Wednesfield High School was declared the winner at the grand finale of Midlands Centre’s schools challenge, during a ceremony hosted by the BBC at its Birmingham headquarters in June.
Ten schools were represented, and the prize for the winning team, which was awarded by BBC Midlands Today presenter Nick Owen, was a VIP tour of BBC Birmingham.
“BBC West Midlands was delighted to be involved in the schools challenge,” said David Jennings Head ofRegional and Local Programmes for the West Midlands, who was one of the judges. “Members of our teams gave their time willingly to visit the participating schools, and there was a terrific buzz around our Birmingham HQ when 80 youngsters joined us for the finale.”
The competition was part of a wider secondary school education programme, now in its second year, run by the RTS centre.
From March to June this year, it organised a series of workshops for year 8 and 9 students at schools across the West Midlands, offering an insight into the TV industry.
The four-hour workshops explored TV jobs and, at each one, professionals, including an employee from BBC Birmingham – which worked closely with Midlands Centre on the project – offered their take on the industry.

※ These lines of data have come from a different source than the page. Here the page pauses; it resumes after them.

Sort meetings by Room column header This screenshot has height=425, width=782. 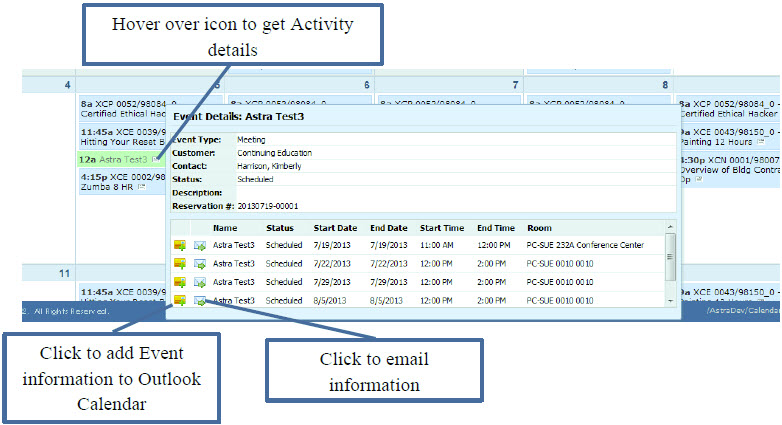click(x=540, y=228)
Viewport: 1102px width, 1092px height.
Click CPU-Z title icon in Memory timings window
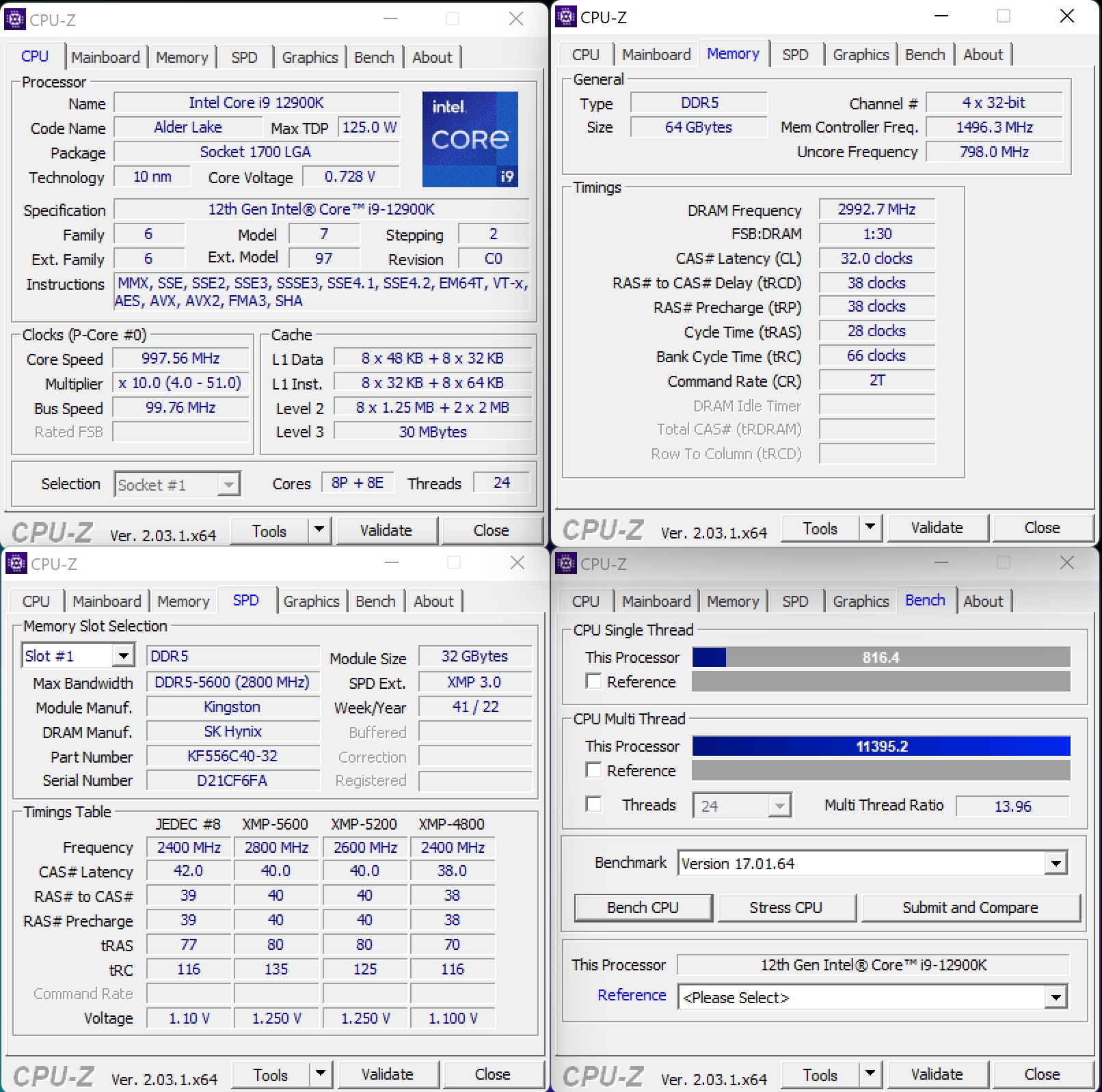566,16
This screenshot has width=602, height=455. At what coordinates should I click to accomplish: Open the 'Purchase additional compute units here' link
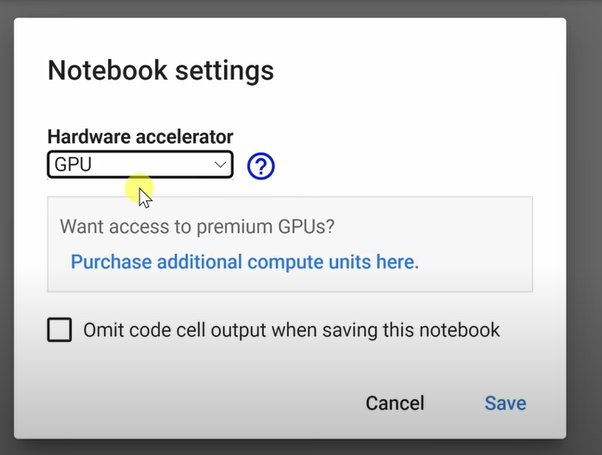point(244,262)
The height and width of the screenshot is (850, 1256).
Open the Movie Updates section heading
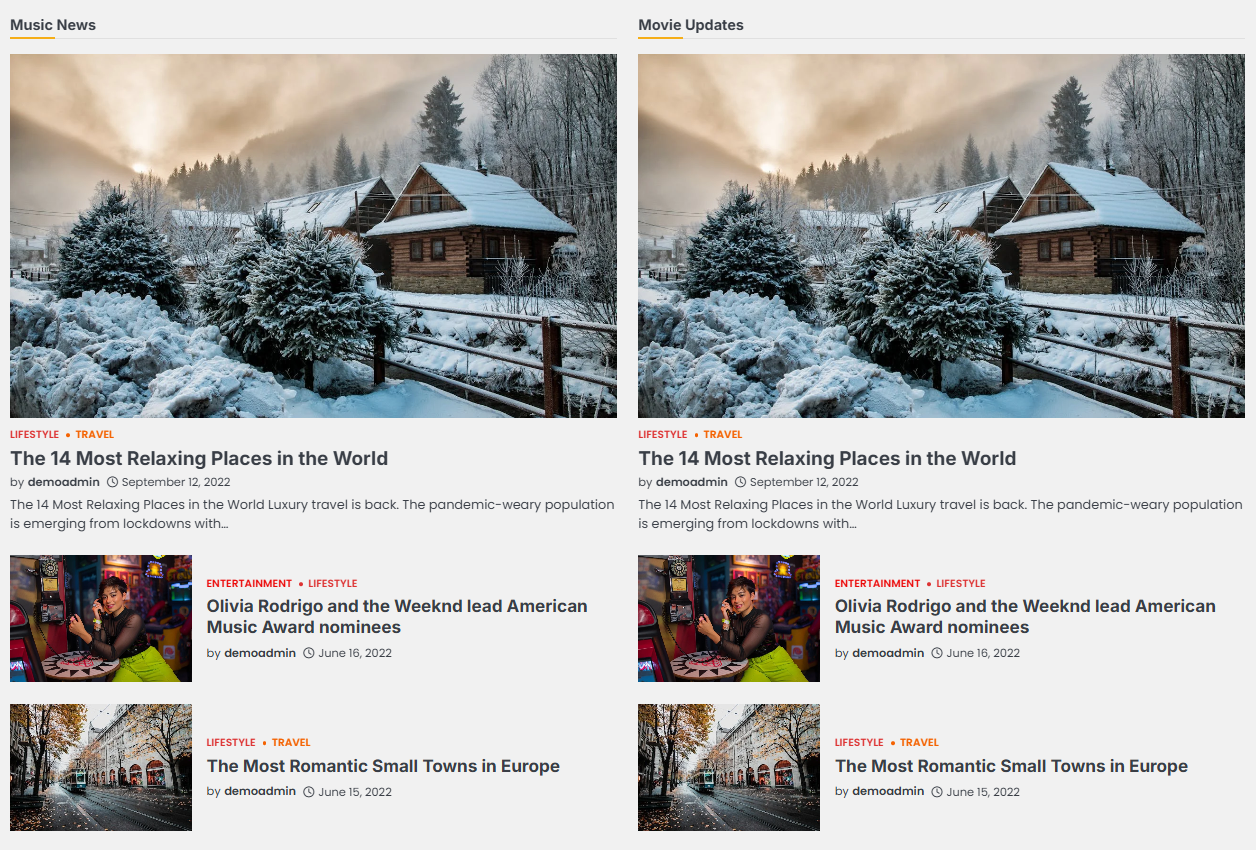[691, 25]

The workshops also sought to provide students with skills in preparation for work. There is a widespread belief that UK school leavers often lack the right skills to make them “employable”.
At the end of each workshop, students were given a certificate of achievement, listing the skills they had developed, such as confidence, communication and leadership.
Some 880 students from 10 schools took part in this year’s programme. They found the workshops “fun and stimulating”, and many said they gave them a better understanding of the television industry.
Teachers, too, were appreciative of the RTS centre’s efforts. “Your approach was just right for our students and it was great to see them motivated, buzzing with ideas and totally engaged for the entire day,” said Rosie Moss, Assistant Principal of Baxter College. “The input from the professionals really struck a chord with students."